Data lake: questions to ask before you start building
Why data lake projects often turn into data swamps, and what founders and managers should ask before committing budget.
Data lake is one of those concepts that sounds compelling at the pitch level: "We'll collect all the data in one place, and then we'll be able to do anything we want with it." The idea is intuitively attractive. The problem is the word "then".
I have seen a number of projects that started with genuine enthusiasm around a data lake and ended up as what people in the field call a data swamp - a lake without banks, where data exists but finding what you need or knowing what to trust is impossible.
What the architectural idea is
A data lake is a storage layer where data lands in raw form: structured, semi-structured, unstructured, in the original source format. Unlike a traditional data warehouse, where the schema is defined in advance, here the schema is applied on read. That gives flexibility: you do not need to know in advance how you will analyse the data.
The flexibility is real. But it is not free.
Why lakes turn into swamps
Without governance, a lake becomes unmanageable quickly. The specific reasons:
No data catalogue. The data is there, but nobody knows exactly what sits in which folder, where it came from, how fresh it is, how trustworthy.
No owner for data quality. In a traditional warehouse, ETL processes usually clean and transform data on ingestion. In a lake, data lands as-is. Who fixes duplicates, errors, changed formats, and when?
Blurred access controls. "Everything in one place" quickly means "analysts have access to data they should not". Access management in a raw storage layer is non-trivial.
Misaligned expectations. The business expects analytics, business analysts expect ready-made data marts, data engineers are building pipelines - and nobody agreed on who does what with the raw data.
Where a lake is actually needed
Data lake makes sense in a few scenarios:
When there is genuinely a lot of heterogeneous data - logs, events, device data streams, unstructured text. When the cost of pre-structuring all of that into a single schema is higher than the cost of raw storage.
When there is a team of analysts and engineers who will actively work with raw data - doing exploratory analysis, building machine learning models.
When the analytics tasks are not known in advance - for example, research or product experiments.

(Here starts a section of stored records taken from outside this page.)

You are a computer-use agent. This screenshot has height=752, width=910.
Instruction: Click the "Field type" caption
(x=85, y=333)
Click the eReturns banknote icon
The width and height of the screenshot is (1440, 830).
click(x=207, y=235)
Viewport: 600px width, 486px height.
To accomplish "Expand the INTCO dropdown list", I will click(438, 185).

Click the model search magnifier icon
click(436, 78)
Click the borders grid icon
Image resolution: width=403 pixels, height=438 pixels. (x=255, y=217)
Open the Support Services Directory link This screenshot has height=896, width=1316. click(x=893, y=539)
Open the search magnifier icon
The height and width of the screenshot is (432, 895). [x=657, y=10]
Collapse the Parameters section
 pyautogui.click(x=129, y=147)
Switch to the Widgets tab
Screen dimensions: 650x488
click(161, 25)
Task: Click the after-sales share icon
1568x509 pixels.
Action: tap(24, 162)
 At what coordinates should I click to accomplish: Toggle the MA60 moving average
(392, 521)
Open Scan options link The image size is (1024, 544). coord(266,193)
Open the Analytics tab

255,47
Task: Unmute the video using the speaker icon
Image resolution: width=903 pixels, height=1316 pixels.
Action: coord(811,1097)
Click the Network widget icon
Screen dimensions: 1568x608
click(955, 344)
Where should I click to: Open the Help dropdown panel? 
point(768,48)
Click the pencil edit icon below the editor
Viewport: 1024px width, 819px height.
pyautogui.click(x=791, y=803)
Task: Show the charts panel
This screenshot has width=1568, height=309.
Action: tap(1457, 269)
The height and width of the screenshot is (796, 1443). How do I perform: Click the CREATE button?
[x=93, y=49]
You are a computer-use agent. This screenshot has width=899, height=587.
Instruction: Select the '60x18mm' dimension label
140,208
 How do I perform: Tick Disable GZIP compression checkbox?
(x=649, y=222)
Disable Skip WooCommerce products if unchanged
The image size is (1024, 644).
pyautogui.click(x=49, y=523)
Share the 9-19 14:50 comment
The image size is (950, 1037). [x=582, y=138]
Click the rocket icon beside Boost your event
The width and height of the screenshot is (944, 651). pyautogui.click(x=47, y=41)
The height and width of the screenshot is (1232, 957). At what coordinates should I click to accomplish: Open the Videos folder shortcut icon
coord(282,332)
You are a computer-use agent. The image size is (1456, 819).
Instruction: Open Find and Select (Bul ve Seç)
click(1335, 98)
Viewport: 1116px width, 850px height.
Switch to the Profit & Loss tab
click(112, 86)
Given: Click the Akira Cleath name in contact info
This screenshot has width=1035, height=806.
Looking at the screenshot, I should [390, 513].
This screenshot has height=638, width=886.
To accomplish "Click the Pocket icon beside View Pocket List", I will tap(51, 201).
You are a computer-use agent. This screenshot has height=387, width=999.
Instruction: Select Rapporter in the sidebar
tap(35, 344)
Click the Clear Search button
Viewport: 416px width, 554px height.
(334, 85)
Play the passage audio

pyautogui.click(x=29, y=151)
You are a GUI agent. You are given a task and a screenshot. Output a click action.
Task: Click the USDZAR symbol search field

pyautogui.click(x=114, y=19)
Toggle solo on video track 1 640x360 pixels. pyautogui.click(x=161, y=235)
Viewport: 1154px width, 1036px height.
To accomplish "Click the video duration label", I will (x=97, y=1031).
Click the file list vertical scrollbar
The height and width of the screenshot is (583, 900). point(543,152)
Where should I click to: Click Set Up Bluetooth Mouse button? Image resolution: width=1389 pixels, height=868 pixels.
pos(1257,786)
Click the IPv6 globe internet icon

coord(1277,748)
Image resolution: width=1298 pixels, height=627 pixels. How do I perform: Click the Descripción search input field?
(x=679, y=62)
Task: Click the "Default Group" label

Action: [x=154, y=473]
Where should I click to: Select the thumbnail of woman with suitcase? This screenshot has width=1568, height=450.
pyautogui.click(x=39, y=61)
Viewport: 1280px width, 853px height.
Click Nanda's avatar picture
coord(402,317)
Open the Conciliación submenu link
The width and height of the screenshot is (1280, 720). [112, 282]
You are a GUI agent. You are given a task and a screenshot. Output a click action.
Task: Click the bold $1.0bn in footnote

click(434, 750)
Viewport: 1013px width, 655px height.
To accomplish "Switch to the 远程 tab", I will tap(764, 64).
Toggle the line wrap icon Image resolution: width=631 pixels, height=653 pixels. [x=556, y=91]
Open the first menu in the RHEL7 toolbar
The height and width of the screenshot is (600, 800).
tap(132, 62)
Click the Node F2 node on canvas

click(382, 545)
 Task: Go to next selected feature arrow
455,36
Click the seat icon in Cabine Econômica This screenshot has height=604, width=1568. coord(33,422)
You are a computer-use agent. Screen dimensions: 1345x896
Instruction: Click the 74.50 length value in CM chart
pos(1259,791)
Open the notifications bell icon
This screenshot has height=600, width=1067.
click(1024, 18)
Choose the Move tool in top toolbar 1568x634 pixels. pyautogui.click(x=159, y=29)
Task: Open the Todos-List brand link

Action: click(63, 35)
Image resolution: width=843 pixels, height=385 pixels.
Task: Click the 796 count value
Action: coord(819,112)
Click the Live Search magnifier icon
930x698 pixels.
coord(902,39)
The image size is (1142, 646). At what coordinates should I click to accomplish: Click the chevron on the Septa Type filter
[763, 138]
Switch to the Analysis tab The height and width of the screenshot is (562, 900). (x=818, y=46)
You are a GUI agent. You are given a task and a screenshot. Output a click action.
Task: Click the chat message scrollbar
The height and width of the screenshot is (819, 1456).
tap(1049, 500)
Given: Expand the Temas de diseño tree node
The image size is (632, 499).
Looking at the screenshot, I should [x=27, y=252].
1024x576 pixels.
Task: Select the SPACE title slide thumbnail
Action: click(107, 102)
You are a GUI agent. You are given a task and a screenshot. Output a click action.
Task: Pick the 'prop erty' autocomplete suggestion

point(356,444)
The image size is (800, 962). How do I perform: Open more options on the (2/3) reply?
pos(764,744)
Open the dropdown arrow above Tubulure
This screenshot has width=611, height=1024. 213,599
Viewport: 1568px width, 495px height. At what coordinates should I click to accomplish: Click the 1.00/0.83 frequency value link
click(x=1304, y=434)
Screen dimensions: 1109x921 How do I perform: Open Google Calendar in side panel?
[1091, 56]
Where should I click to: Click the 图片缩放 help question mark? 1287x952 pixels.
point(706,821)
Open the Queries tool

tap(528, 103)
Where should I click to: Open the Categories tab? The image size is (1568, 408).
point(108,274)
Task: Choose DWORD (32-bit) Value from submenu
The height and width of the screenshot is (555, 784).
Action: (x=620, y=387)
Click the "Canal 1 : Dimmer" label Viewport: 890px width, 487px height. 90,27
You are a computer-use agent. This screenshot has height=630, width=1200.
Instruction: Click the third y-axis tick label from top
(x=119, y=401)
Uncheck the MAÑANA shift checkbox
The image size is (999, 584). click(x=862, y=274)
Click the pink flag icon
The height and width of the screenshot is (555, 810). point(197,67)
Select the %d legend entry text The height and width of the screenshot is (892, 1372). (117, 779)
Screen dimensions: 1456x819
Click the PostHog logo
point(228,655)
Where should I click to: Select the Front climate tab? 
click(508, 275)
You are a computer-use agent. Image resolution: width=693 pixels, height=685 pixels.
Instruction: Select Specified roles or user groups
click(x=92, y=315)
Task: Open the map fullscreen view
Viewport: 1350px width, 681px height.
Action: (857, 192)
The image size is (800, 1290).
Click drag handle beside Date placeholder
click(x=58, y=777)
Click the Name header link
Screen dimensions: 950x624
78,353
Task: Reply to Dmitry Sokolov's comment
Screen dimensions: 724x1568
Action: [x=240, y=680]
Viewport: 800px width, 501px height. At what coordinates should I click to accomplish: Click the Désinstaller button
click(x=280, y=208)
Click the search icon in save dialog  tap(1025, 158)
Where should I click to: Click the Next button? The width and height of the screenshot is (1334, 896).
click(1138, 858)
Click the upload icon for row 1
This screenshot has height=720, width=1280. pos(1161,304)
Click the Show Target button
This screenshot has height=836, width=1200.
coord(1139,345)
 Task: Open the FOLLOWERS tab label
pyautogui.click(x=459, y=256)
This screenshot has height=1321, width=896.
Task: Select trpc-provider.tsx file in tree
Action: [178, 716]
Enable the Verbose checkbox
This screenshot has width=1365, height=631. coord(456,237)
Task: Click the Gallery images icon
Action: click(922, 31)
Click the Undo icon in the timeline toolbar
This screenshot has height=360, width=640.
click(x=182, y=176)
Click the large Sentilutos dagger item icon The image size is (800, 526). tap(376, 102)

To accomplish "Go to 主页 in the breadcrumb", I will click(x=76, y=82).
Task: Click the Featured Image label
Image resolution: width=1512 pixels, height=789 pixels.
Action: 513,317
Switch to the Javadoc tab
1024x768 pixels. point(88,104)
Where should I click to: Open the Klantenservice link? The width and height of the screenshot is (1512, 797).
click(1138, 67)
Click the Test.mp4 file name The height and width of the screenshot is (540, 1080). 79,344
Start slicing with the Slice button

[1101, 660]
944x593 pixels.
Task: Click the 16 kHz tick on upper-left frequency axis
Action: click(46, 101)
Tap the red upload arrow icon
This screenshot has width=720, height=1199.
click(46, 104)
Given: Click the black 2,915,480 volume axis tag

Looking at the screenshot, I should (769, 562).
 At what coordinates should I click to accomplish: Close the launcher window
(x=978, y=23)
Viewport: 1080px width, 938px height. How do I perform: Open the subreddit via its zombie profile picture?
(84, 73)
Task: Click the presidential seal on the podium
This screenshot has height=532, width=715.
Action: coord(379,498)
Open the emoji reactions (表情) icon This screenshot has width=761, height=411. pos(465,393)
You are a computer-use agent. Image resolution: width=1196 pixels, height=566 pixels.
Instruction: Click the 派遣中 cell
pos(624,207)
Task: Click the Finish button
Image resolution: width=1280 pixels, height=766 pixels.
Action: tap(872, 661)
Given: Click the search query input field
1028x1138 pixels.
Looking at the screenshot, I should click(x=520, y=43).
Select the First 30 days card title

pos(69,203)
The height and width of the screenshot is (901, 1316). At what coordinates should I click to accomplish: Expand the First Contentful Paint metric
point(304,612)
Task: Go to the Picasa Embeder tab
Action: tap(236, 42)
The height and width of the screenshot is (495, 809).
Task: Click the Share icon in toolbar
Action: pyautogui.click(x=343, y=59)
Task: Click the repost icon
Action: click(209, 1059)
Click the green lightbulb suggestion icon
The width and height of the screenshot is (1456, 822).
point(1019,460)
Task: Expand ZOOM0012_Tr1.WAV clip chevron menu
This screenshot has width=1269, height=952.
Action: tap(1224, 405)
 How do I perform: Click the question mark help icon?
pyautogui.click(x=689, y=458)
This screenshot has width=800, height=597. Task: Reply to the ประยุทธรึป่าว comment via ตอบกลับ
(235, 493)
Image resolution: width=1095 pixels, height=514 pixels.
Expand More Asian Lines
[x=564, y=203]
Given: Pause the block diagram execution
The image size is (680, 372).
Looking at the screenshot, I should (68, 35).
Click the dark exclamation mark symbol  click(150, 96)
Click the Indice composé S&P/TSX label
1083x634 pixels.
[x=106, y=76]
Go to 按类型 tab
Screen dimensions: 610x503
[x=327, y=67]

For most mid-sized companies with a handful of operational data sources that need reliable reports and dashboards, a well-designed data warehouse, or even a well-structured schema in PostgreSQL, is often enough.
Questions before starting
Before agreeing to the recommendation to build a lake:
- What specific tasks can we not solve today, and why will a lake solve them?
- Who will own the data catalogue - not technically, but organisationally?
- Do we have a team that will work with raw data, or are we building infrastructure for analysts who do not exist yet?
- How will we manage data quality - who cleans the data, and when?
- How is access management structured - especially for data containing personal or commercially sensitive information?
A lake is a powerful tool. But without answers to these questions, building one is often infrastructure for the sake of infrastructure.